Note
Go to the end to download the full example code.
Logistic regression with Elastic net and minimax concave penalties¶
Illustrate the modularity of skglm
by using GeneralizedLinearEstimator
with one datafit and one penalty.
# Author: Pierre-Antoine Bannier
import numpy as np
from numpy.linalg import norm
import matplotlib.pyplot as plt
from sklearn.metrics import f1_score
from skglm import GeneralizedLinearEstimator
from skglm.datafits import Logistic
from skglm.penalties import L1_plus_L2, MCPenalty
from skglm.utils.data import make_correlated_data
n_samples, n_features = 50, 100
X, y, w_star = make_correlated_data(
n_samples=n_samples, n_features=n_features, random_state=0)
y_ind = np.sign(y)
# standardize for MCP
X /= norm(X, axis=0) / np.sqrt(len(X))
# Split data in train set and test set
X_train, y_train = X[: n_samples // 2], y_ind[: n_samples // 2]

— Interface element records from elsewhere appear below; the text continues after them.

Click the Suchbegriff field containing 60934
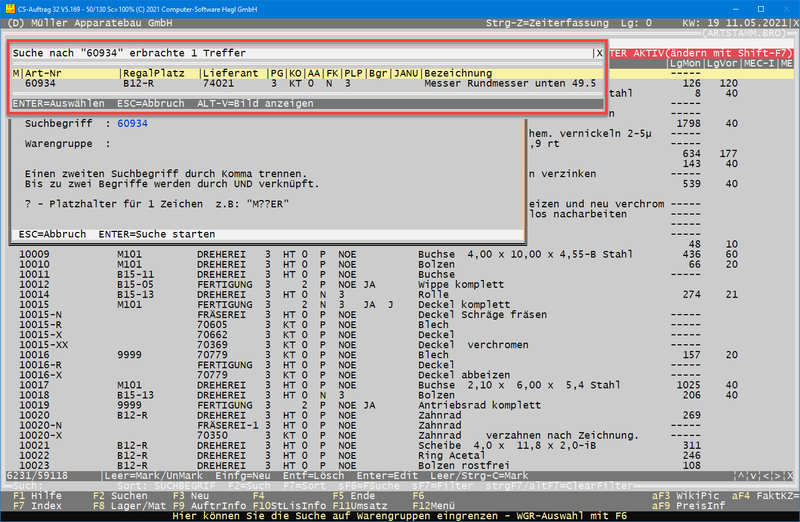800x522 pixels. tap(132, 124)
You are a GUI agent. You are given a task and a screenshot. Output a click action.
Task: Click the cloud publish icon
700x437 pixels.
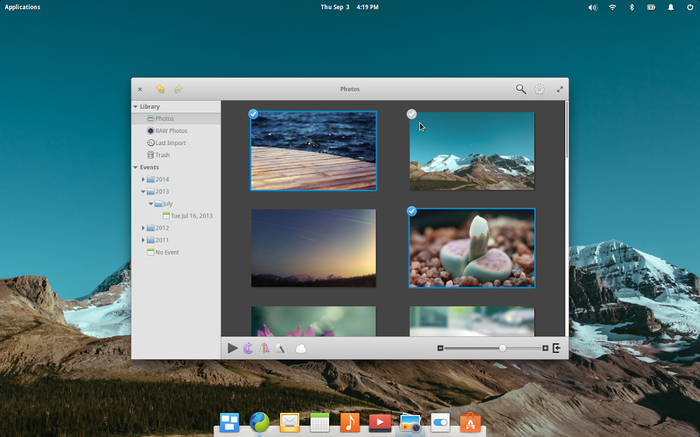coord(299,348)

X_test, y_test = X[n_samples // 2:], y_ind[n_samples // 2:]
alpha = 0.005
gamma = 3.0
l1_ratio = 0.3
clf_enet = GeneralizedLinearEstimator(
Logistic(),
L1_plus_L2(alpha, l1_ratio),
)
y_pred_enet = clf_enet.fit(X_train, y_train).predict(X_test)
f1_score_enet = f1_score(y_test, y_pred_enet)

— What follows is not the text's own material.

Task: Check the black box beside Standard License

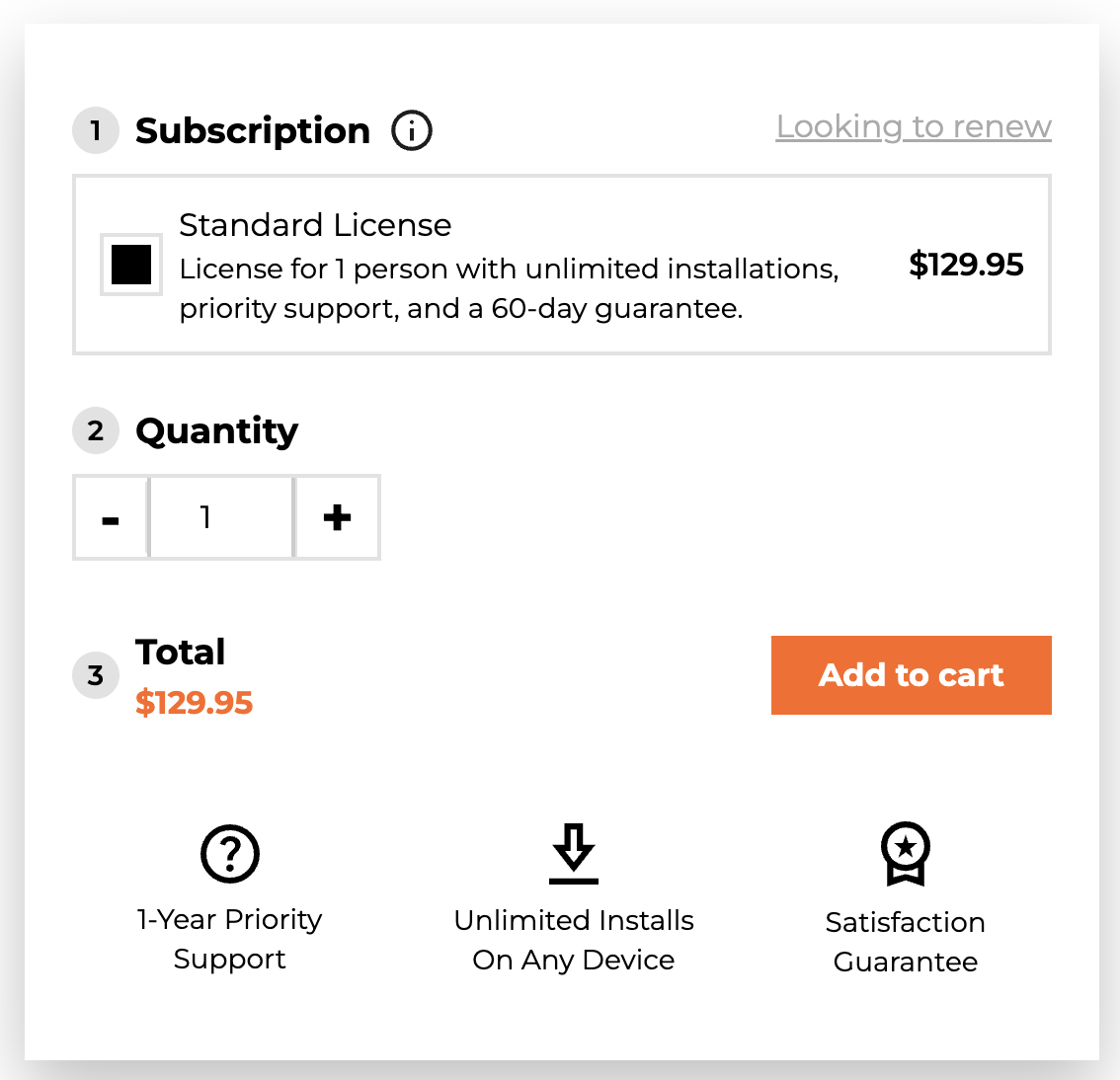Action: [130, 265]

clf_mcp = GeneralizedLinearEstimator(
Logistic(),
MCPenalty(alpha, gamma),
)
y_pred_mcp = clf_mcp.fit(X_train, y_train).predict(X_test)

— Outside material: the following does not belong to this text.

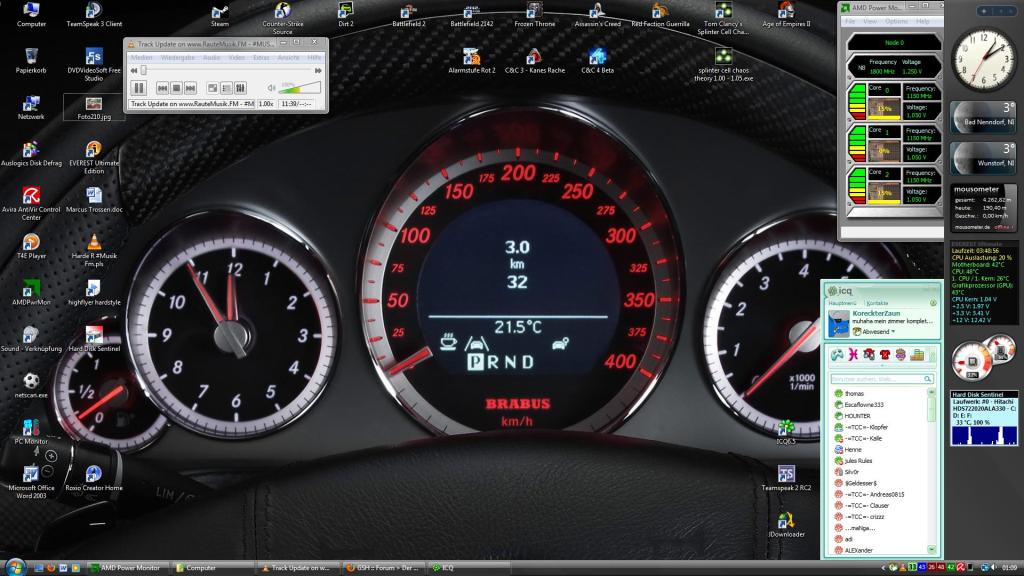1024x576 pixels.
Task: Open the Medien menu in VLC
Action: 141,58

f1_score_mcp = f1_score(y_test, y_pred_mcp)
m, s, _ = plt.stem(
np.where(clf_enet.coef_.ravel())[0],
clf_enet.coef_[clf_enet.coef_ != 0],
markerfmt="x",
label="Elastic net coefficients",
)
plt.setp([m, s], color="#2ca02c")
m, s, _ = plt.stem(
np.where(clf_mcp.coef_.ravel())[0],
clf_mcp.coef_[clf_mcp.coef_ != 0],
markerfmt="x",
label="MCP coefficients",
)
plt.setp([m, s], color="#ff7f0e")
plt.stem(
np.where(w_star)[0],
w_star[w_star != 0],
label="true coefficients",
markerfmt="bx",
)
plt.legend(loc="best")
plt.title("MCP F1: %.3f, Elastic Net F1: %.3f" % (f1_score_mcp, f1_score_enet))
plt.show()
Total running time of the script: (0 minutes 9.458 seconds)